Coco is infused with magic hour sunlight and a 60s/70s sound that harks back to work of the sessions musicians known as The Wrecking Crew which featured such luminaries as the bass player’s bass player Carol Kaye, drummer Earl Palmer, guitarist Glen Campbell and Mike Melvoin (father of Prince collaborators Wendy & Lisa). Coco are their own Wrecking Crew with every member of the band accomplished on vocals, guitar, bass, piano and synths, and thankfully their assuredness with playing, arrangements and production never stifles the irresistible warmth of this album.
Coco is soft-edged and comforting, and caresses you tenderly from the opening track, ‘Empty Beach’, which drifts in on early morning mist and feels like the moment, on a cold day, when you’ve turned your heating on and realise you are starting to get warm. ‘Knots’ channels the sadder side of the Beach Boys or Three Dog Night’s ‘One Is The Loneliest Number’ and swirls with their pure voices and delicate harmonies. ‘Last of the Loving’ (see video below) and ‘One Time Villain’ give an indication of what Molad brings to his work with Lucius and ‘Come Along’ rides on a gorgeous, dampened bass line and an arrangement could have come from David Axelrod’s catalogue. ‘Hard to Say Hello’ and ‘Sage’ have a woozy early morning feel, ‘Eleanor’ is the song that would accompany a sad montage in in a romcom and the album closes with ‘Anybody’s Guess’ a slow feather-floating-on-the-breeze track which could have been written for The Carpenters and feels constructed from maple syrup and marshmallow.

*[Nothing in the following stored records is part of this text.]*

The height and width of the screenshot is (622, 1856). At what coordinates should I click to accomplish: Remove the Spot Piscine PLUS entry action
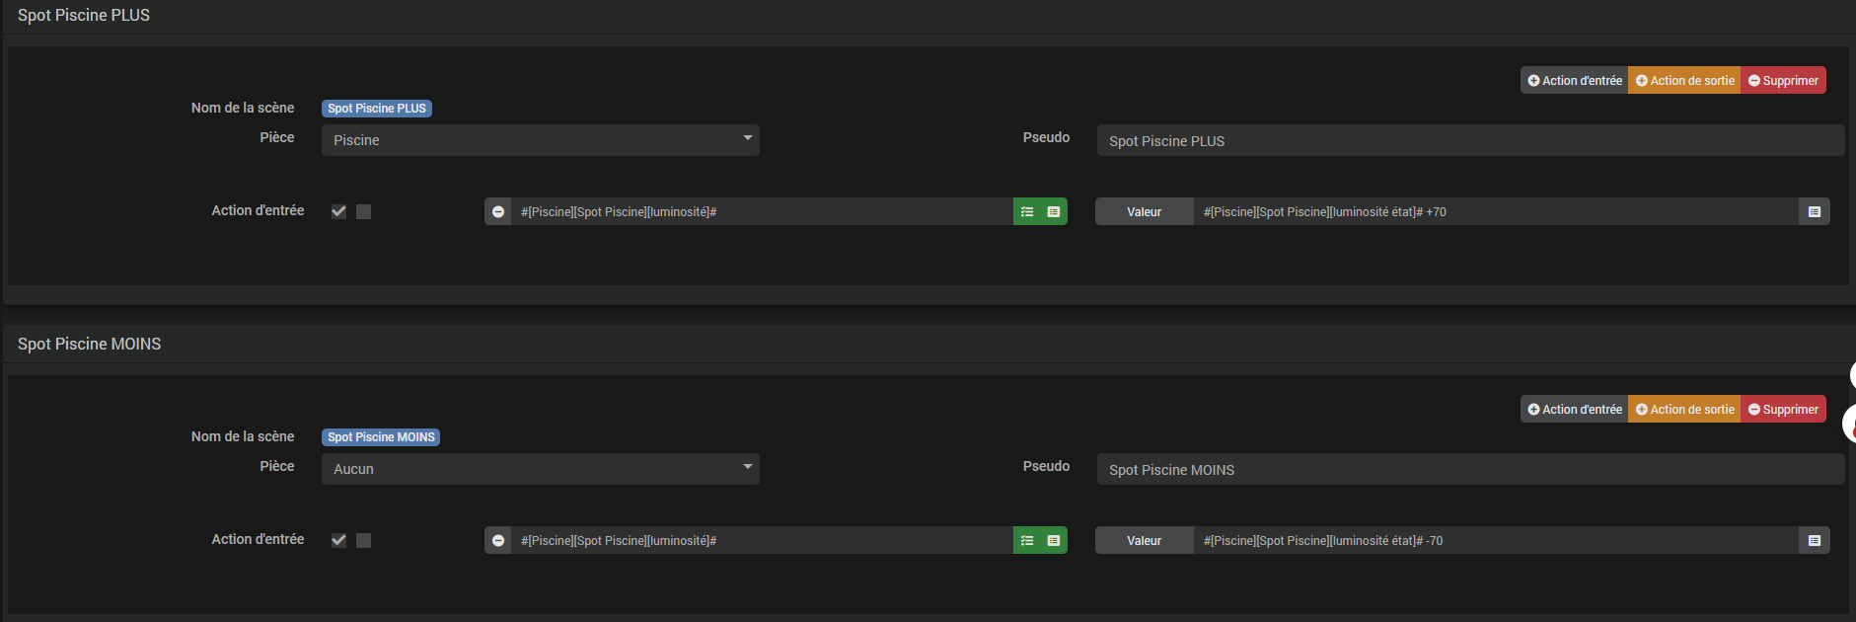pyautogui.click(x=498, y=212)
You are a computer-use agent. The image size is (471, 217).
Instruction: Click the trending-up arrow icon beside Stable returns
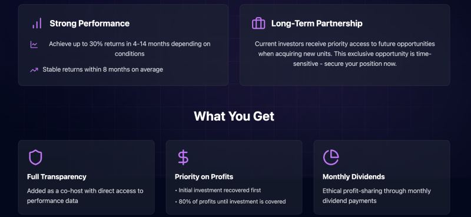coord(34,69)
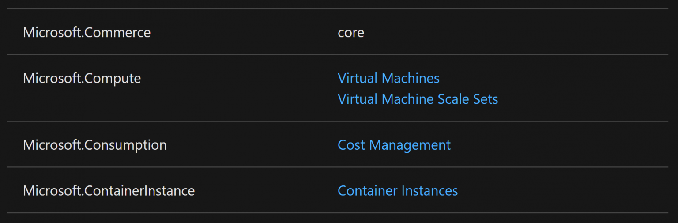Select the Microsoft.ContainerInstance provider name
The height and width of the screenshot is (223, 678).
point(109,191)
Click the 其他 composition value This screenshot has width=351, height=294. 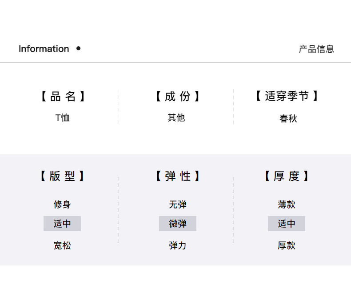[176, 118]
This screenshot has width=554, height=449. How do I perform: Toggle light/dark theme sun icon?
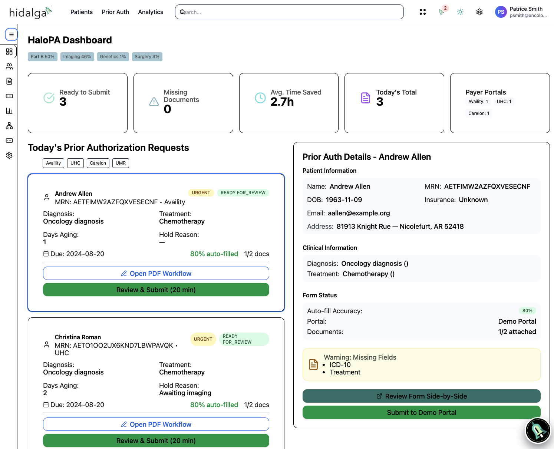460,12
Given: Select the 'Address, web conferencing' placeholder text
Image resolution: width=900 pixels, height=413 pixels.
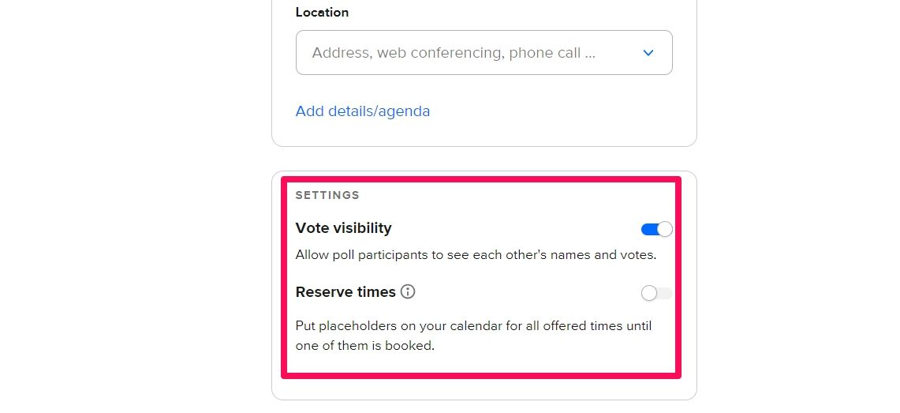Looking at the screenshot, I should pos(453,53).
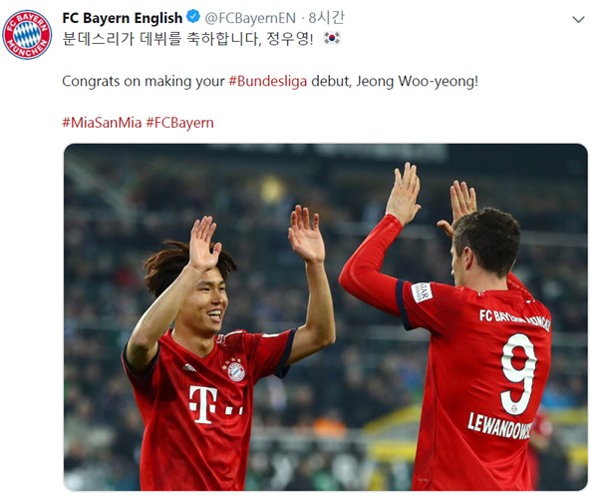This screenshot has width=598, height=504.
Task: Expand the tweet options chevron
Action: [578, 20]
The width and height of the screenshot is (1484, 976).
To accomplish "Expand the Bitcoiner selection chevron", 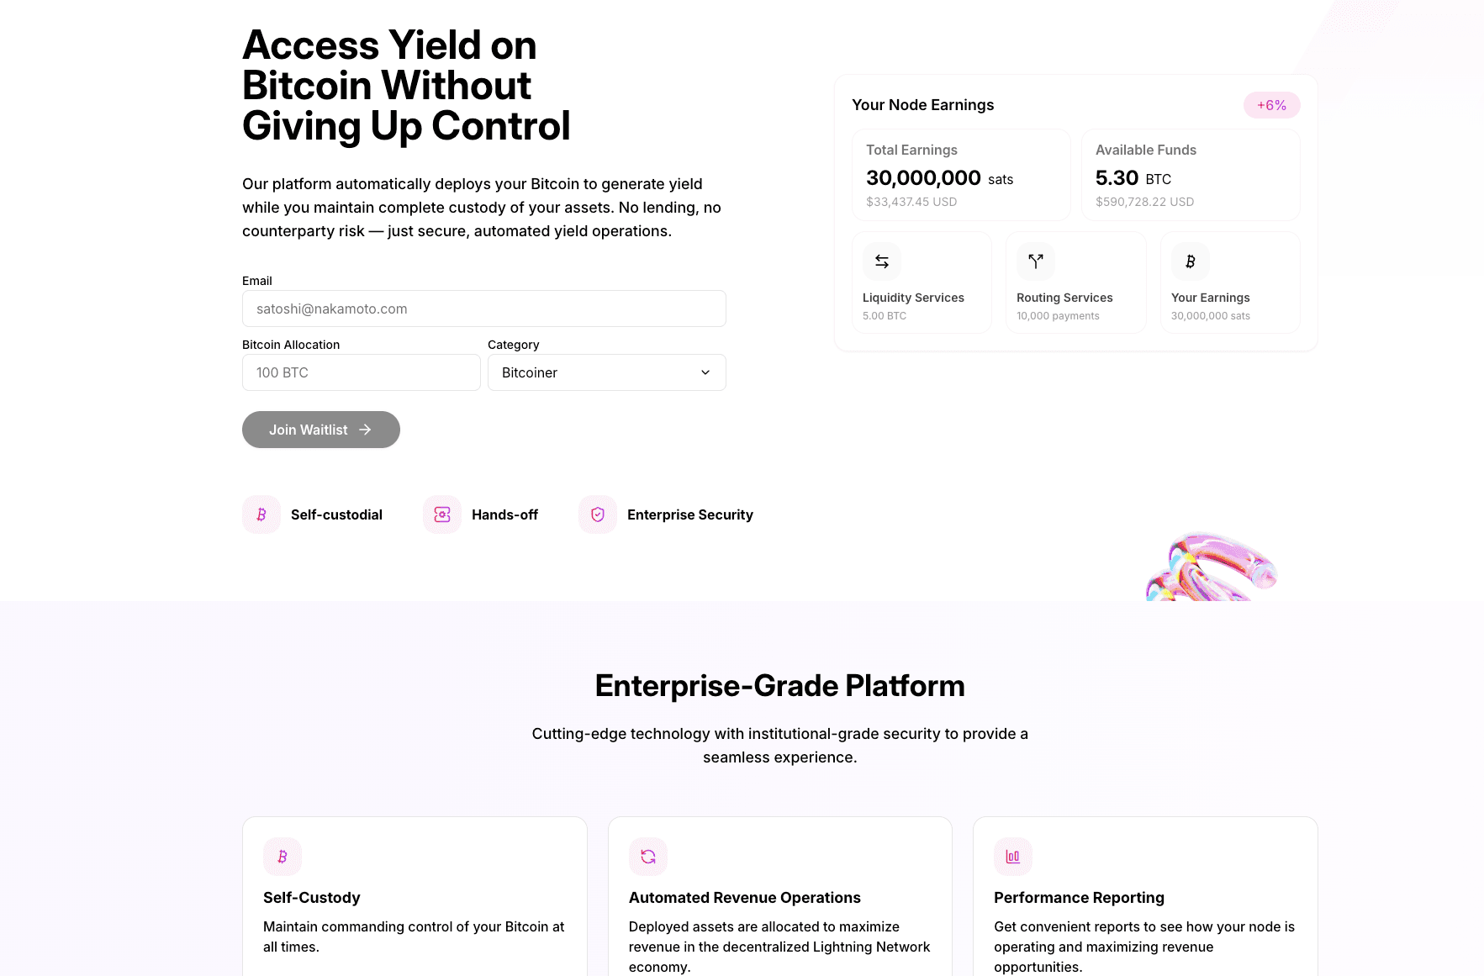I will [x=705, y=372].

Don’t think that the fact that citing the influences I hear means that I think Coco is derivative. All musicians are magpies who store up the music they love and celebrate it with their own interpretation. This album is no time capsule but celebrates how lush and gratifying music can be, like managing to record the songs you hear in your dreams. This album is a warm summer’s afternoon, drowsy with contentment and replete with optimism. An utter joy.